Nesse dia, 21 de abril de 1985 o Esporte Clube Jacaré jogava em Dores do Rio Preto, divisa de Minas com Espírito Santo. Essa data foi marcante para todos nós. Jogamos contra o bom time da cidade e fomos humilhados em campo e pela torcida. Não vimos a cor da bola e perdemos por 7 X O. Usamos o belo uniforme do V-xame, e dessa vez para fazer jus ao nome, foi um verdadeiro vexame. Depois do jogo estávamos todos enchendo a cara no bar do Carlinhos da Elenice Borges, nosso anfitrião, quando soubemos da morte do Tancredo. A tristeza foi geral e alguns choraram despistadamente. Parecia ficção, mas era verdade: a grande esperança do povo brasileiro havia morrido. E depois acompanhar o velório e o sepultamento pela televisão, não houve quem não se emocionasse.

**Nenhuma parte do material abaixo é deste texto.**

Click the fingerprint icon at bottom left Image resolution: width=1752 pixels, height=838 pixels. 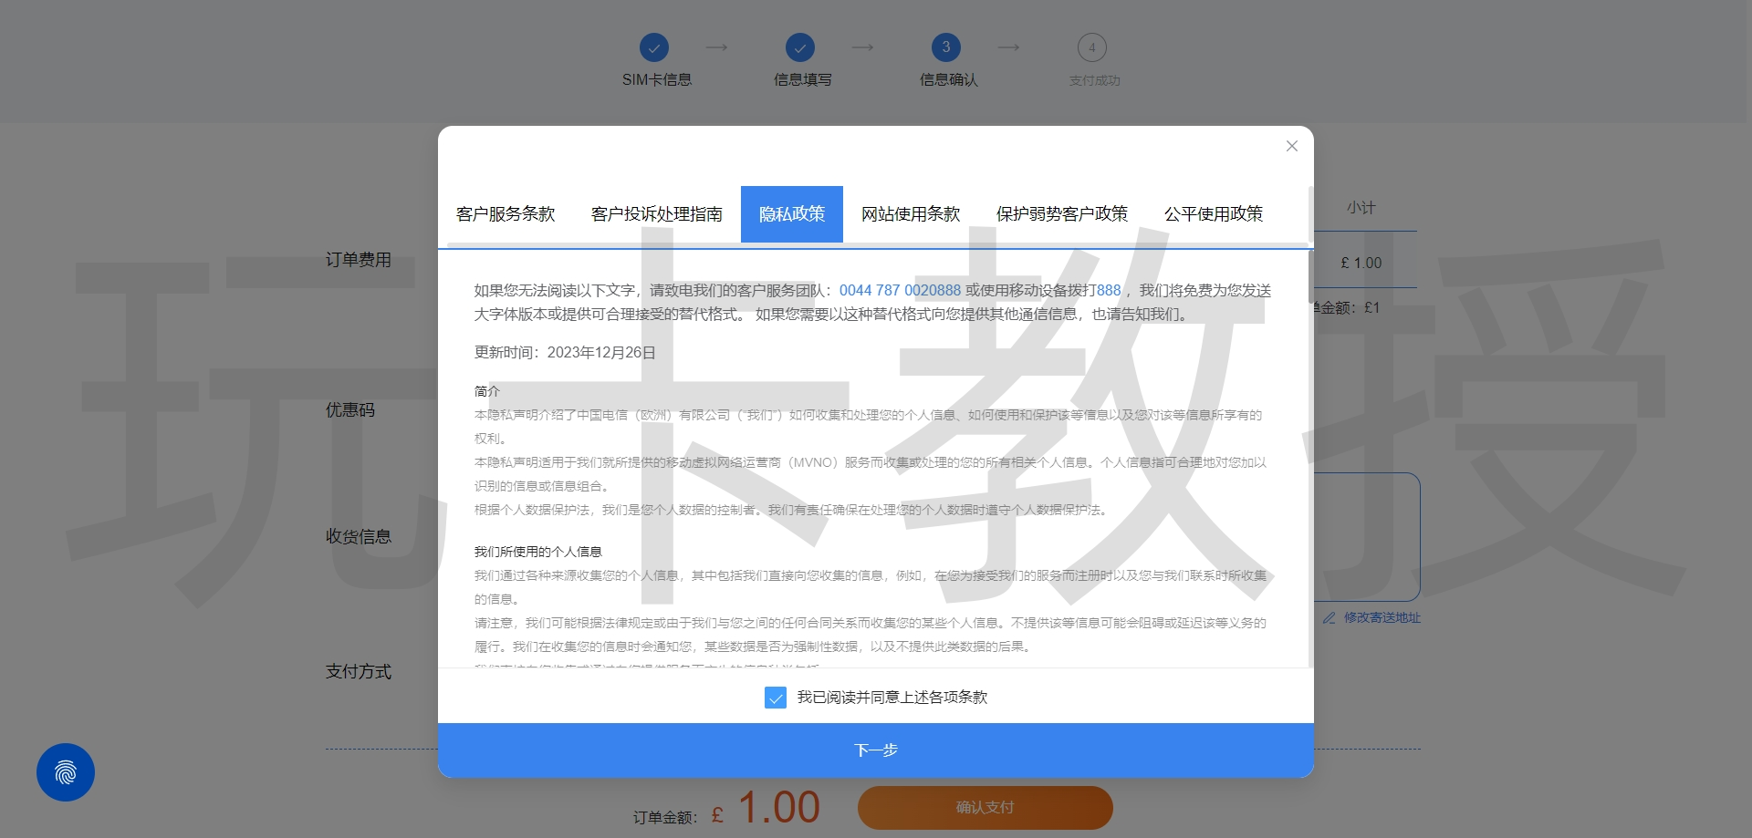[65, 771]
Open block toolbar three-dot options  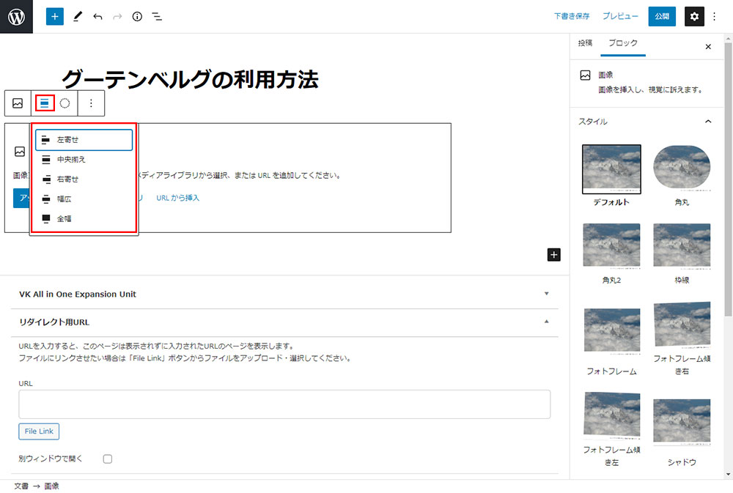click(x=91, y=103)
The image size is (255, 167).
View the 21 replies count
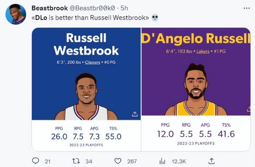[x=48, y=161]
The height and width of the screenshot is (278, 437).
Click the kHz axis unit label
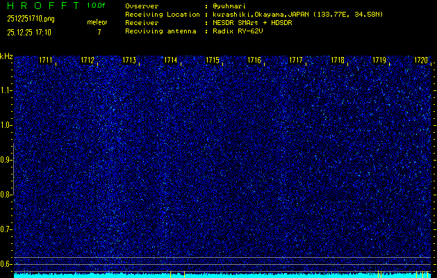pyautogui.click(x=6, y=56)
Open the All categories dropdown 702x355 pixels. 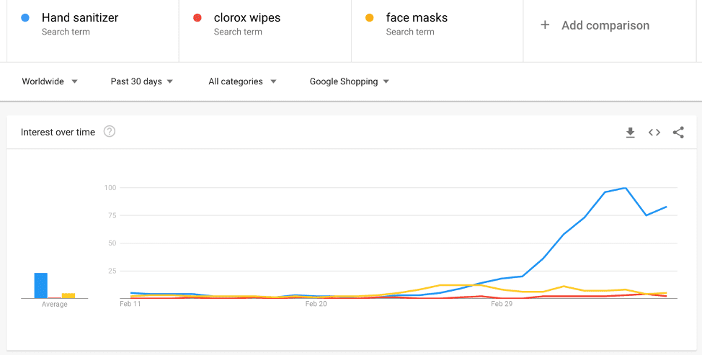pos(242,81)
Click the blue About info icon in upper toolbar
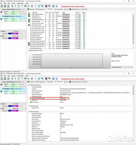Viewport: 136px width, 145px height. pos(56,6)
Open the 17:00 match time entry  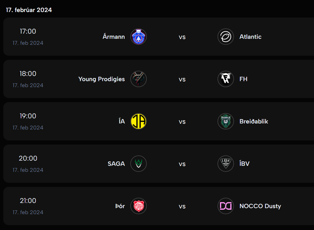click(x=28, y=31)
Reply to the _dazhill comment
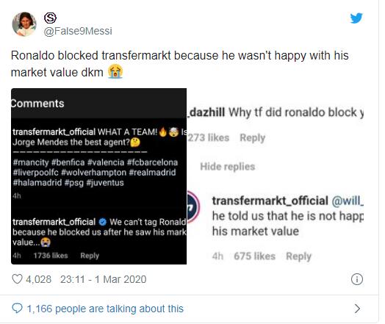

Muitos anos depois visitei o Memorial Tancredo Neves em São João Del Rey. As emoções voltaram todas, mesmo porque a visitação ao memorial é feita ao som de memoráveis discursos do grande político. Frases que marcaram sua trajetória são repetidas, e nos remete novamente para o ano de 1985, como aliás aconteceu comigo agora ao assistir ao documentário. Frases do tipo:
“Liberdade é o outro nome de Minas”.
“Essa é a ultima eleição indireta do país”.
“Não pode haver democracia sem liberdade, e não há liberdade quando se tem o medo de ousar construir um futuro melhor”.
E pensar que esse grande mineiro, esse paladino da liberdade e da democracia, esteve um dia em São Francisco do Glória.